Dans le premier Cyber-Tea de Mauritanie, les petits-fils de nomades

Par 06 août 1998
Mots-clés : Smart city, Afrique

découvrent l’Internet. Petit-fils de nomade, Mohamed Ould Sedim explique “la Mauritanie entre dans une ère de communication, le pays va pouvoir enfin s’ouvrir sur le monde, nous allons nous sentir ...

découvrent l’Internet.
Petit-fils de nomade, Mohamed Ould Sedim explique “la Mauritanie entre
dans une ère de communication, le pays va pouvoir enfin s’ouvrir sur le
monde, nous allons nous sentir moins éloignés du reste de la planète”.

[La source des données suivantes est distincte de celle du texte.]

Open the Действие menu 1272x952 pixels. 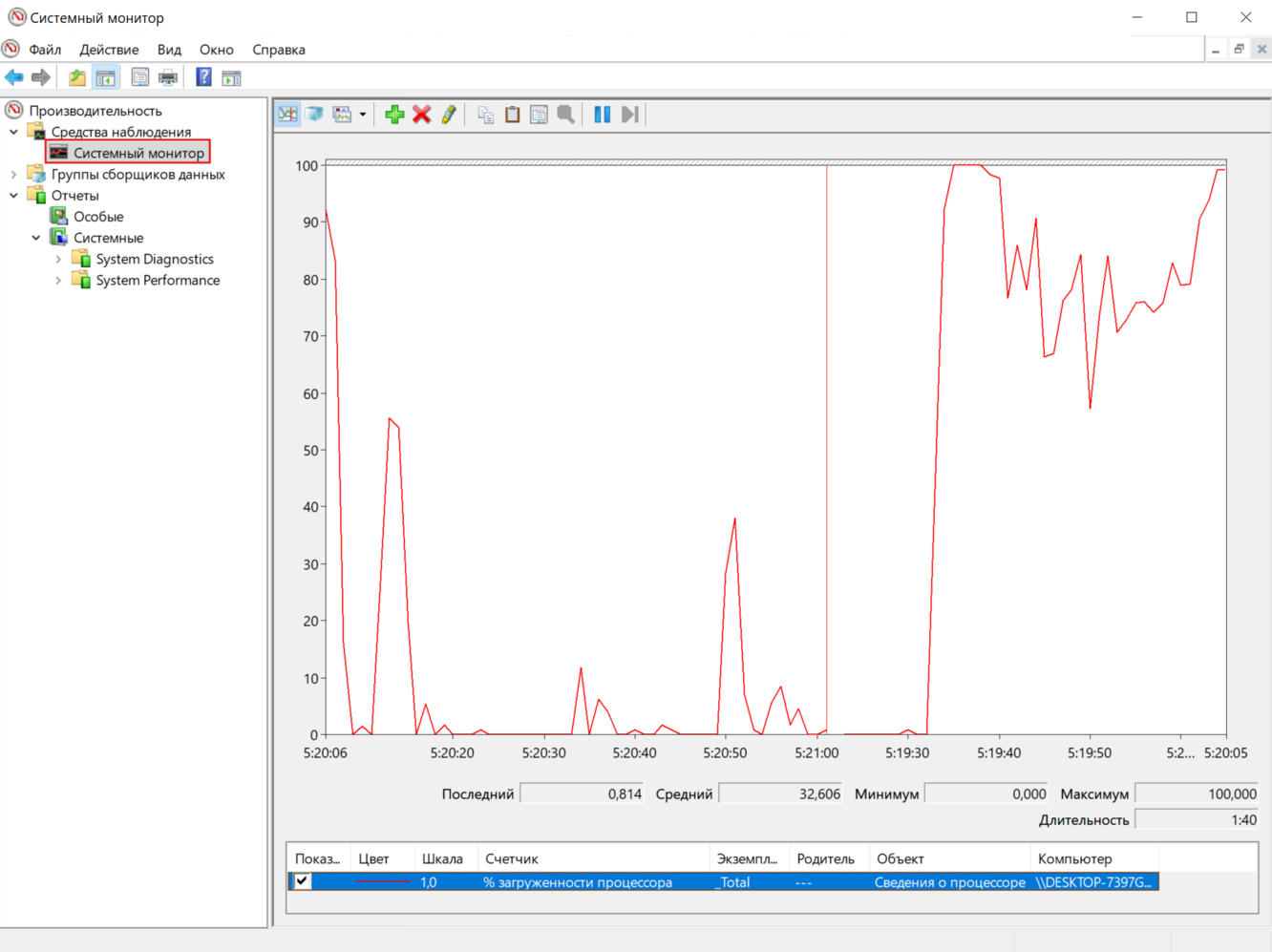[109, 50]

Le premier cybercafé de Nouakchott, Cyber-Tea, a en effet ouvert ses
portes en mars dernier, en plein centre-ville. Etudiants, intellectuels,
voire co-opérants viennent dans cet endroit cosmopolite et moderne,
aseptisé et climatisé, surfer sur la dizaine d’ordinateurs mis à leur
disposition. Comme l’explique Jernal, chargé de développement chez Top
Technologie, fournisseur d’accès à Internet mauritanien “en deux mois,
nous avons assisté à un engouement terrible des jeunes pour l’Internet. La
force du peuple mauritanien est de savoir s’approprier l’outil moderne
sans se dénaturer. Souvenez-vous qu’il y a trente-cinq ans nous étions
tous des nomades … Notre principale qualité est l’adaptabilité”.

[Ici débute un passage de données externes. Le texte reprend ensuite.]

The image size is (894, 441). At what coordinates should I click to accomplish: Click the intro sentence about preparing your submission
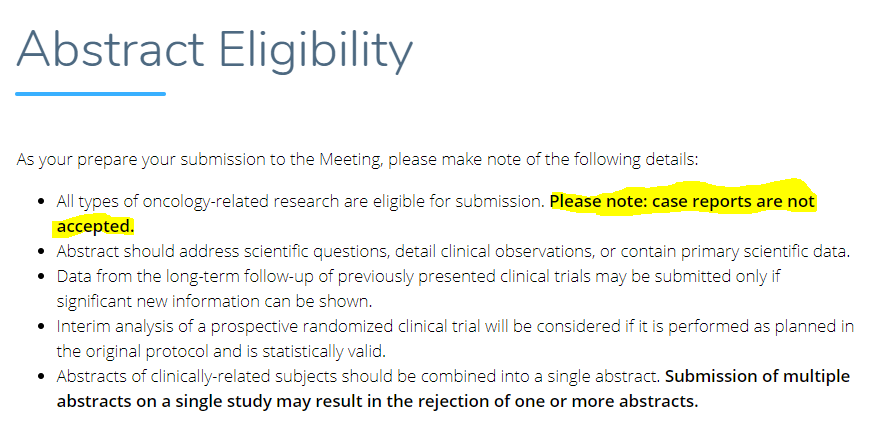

L’Office des postes et des télécommunications (OPT) savait qu’en décidant
d’ouvrir ce cybercafé, il perdrait de son efficacité sur la censure. En
effet, Cyber-Tea est rapidement devenu un espace de liberté pour certains
étudiants engagés qui viennent discrètement consulter sur le Web des
journaux politiquement incorrects, censurés par le gouvernement, mais
qu’il est possible de lire en se connectant sur des sites installés à
l’étranger.
Pour l’instant, personne au sein de l’Etat n’a véritablement pris
conscience des possibilités offertes par Internet.
En fonction d’un cahier des charges extrêmement précis, l’OPT a
sélectionné soigneusement cinq providers, mais seul Top Technologie,
propriétaire d’ailleurs du Cyber Tea, est réellement opérationnel
aujourd’hui.
Les tarifs de connexion sont “le principal frein au développement de
l’Internet”. En effet, se connecter sur le Web coûte trois fois plus cher
qu’une communication normale, soit près de 15 F de l’heure alors que
l’équivalent du Smic approche péniblement les 700 F. L’OPT a imposé ce
tarif pour tenter de limiter l’afflux massif des jeunes sur l’Internet,
sans pour autant pénaliser les entreprises de cet outil de développement.